Looking at Trees. Text by Sophie Howarth. Published by Hoxton Mini Press (2023) RRP £35.00
LOOKING AT TREES : TOP TIPS
The book shows us what we think about trees in different ways. It’s an education in looking and an opportunity to reevaluate what it means to have trees in our lives. Trees are accessible to all of us all year. Useful tips can be harvested from each of the books featured photographers and images.
Plan Ahead: Get to know the seasons of the area you want to photograph and how the light behaves at different times of day and where. Use Apps to plan shots at home or on location such as PhotoPills and The Photographer’s Ephemeris to see exactly where the sun, moon, or Milky Way is going to appear in the frame.
Lighting: Nature doesn’t have to be lit naturally, use strobe lighting, flash or available shops and street lights to add a sense of drama and mystery to your images.

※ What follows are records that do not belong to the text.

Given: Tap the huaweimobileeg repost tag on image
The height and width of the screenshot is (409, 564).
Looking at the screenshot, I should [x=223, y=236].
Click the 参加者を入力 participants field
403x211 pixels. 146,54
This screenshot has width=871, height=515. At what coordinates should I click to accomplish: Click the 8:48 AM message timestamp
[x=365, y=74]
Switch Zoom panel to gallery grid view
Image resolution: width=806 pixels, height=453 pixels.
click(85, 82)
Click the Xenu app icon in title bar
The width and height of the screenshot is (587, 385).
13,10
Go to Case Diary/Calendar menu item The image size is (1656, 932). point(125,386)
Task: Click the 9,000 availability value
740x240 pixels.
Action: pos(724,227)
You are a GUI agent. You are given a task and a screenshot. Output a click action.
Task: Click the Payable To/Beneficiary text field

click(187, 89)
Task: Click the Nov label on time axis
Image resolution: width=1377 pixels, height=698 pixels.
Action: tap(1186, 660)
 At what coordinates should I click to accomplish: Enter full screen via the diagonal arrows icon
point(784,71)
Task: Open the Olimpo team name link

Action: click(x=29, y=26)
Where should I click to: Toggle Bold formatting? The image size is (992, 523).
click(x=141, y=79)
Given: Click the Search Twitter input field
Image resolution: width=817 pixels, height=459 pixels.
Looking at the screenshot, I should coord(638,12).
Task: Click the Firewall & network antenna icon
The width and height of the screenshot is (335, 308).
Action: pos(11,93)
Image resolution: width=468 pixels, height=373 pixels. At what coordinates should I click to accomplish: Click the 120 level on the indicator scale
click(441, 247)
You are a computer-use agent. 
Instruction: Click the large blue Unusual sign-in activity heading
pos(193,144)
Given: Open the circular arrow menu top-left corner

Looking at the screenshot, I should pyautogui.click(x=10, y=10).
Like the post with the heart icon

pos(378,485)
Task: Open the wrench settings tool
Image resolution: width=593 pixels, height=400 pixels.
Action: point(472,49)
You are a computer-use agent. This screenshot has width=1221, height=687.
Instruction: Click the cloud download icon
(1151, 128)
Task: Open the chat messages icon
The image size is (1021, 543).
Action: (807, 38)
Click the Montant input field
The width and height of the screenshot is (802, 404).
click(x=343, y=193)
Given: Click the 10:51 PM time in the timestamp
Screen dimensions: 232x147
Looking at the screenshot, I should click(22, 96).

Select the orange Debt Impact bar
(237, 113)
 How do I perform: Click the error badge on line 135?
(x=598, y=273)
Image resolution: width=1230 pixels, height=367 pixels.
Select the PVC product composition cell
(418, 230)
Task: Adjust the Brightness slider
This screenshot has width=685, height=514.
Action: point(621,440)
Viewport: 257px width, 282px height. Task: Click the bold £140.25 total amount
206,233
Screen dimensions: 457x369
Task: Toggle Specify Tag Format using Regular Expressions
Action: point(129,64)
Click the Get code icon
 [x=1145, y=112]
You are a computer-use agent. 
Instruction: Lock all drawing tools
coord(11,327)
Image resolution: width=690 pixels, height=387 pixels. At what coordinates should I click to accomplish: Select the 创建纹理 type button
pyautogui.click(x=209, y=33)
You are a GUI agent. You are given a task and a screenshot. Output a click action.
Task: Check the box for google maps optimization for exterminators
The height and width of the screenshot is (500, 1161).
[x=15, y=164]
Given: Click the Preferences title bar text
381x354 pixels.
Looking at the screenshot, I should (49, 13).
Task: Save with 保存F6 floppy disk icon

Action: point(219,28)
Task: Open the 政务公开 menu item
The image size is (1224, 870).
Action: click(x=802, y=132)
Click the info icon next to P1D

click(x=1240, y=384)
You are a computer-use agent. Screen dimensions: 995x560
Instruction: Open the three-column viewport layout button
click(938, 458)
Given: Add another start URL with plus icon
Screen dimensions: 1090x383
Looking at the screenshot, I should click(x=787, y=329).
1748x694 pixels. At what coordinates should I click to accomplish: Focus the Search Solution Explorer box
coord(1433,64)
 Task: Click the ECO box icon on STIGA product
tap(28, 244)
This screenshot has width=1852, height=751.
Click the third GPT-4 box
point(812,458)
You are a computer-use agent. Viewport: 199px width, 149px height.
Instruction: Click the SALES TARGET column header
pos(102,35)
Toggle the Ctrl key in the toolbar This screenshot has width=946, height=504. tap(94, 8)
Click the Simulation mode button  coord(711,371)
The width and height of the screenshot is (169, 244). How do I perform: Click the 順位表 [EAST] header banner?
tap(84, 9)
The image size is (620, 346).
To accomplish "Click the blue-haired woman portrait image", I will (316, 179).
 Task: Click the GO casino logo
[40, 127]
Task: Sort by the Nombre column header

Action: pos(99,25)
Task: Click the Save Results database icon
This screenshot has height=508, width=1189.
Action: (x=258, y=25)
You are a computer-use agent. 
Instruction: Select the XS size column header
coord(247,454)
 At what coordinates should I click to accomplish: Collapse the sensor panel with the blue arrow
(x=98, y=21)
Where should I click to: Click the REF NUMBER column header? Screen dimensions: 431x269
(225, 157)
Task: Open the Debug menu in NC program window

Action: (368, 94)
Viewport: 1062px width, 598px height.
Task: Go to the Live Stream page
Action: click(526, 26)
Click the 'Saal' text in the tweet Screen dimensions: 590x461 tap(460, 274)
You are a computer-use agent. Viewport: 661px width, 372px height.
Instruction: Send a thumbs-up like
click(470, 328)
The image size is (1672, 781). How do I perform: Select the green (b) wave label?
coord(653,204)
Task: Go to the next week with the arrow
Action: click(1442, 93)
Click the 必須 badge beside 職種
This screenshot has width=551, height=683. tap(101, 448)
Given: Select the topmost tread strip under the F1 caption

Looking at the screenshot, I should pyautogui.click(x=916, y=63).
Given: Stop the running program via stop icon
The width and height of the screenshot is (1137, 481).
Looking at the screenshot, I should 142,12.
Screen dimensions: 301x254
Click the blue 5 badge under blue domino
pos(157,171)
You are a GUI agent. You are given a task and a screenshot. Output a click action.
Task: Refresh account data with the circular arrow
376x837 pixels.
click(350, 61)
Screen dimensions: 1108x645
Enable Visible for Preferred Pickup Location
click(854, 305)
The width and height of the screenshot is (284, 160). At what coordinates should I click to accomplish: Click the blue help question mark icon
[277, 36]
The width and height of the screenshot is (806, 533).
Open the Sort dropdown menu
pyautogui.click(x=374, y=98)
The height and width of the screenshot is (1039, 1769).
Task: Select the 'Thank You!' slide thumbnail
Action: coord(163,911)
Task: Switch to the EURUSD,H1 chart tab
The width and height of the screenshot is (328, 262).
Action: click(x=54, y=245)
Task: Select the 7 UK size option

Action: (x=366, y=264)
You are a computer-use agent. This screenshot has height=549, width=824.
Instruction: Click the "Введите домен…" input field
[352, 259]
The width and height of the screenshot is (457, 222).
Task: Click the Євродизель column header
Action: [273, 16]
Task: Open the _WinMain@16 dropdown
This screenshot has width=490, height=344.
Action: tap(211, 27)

Scale: Juxtapose trees with people, buildings or other structures for scale.
Technology: From 19th century processes to drones, consider what technologies will make your tree photography more impactful. Use a long lens in dense wood to create a dramatic perspective.
Familiarity: Photograph the same tree for a year.
Presentation: Displaying your photographs of trees in diptychs, triptychs and polyptychs can emphasise the height and breadth of trees that are too complicated to capture with a single perspective and frame.
Detail: Focus on one element of a tree, a leaf or root. Take fallen tree parts back to the home tabletop or studio, isolate them to create a still life story.
Tamper: Rip, shred, burn or add materials to your photographic print.
City Dwellers: Don’t assume you have to travel to the countryside, woodland or forest for spectacular opportunities. City trees are abundant, there are an estimated 8.4 million trees across London, nearly one for each of its 8.6 million residents.
Current Affairs: Check the news to see if trees are in danger and use them as a peg for a reportage. Remember Swampy?
Proactivity: Photograph trees today as they might be gone tomorrow.






What a well written introduction to trees! Another book for the shopping list. I may have to build an extension to my bookcase! Thank you for this great post!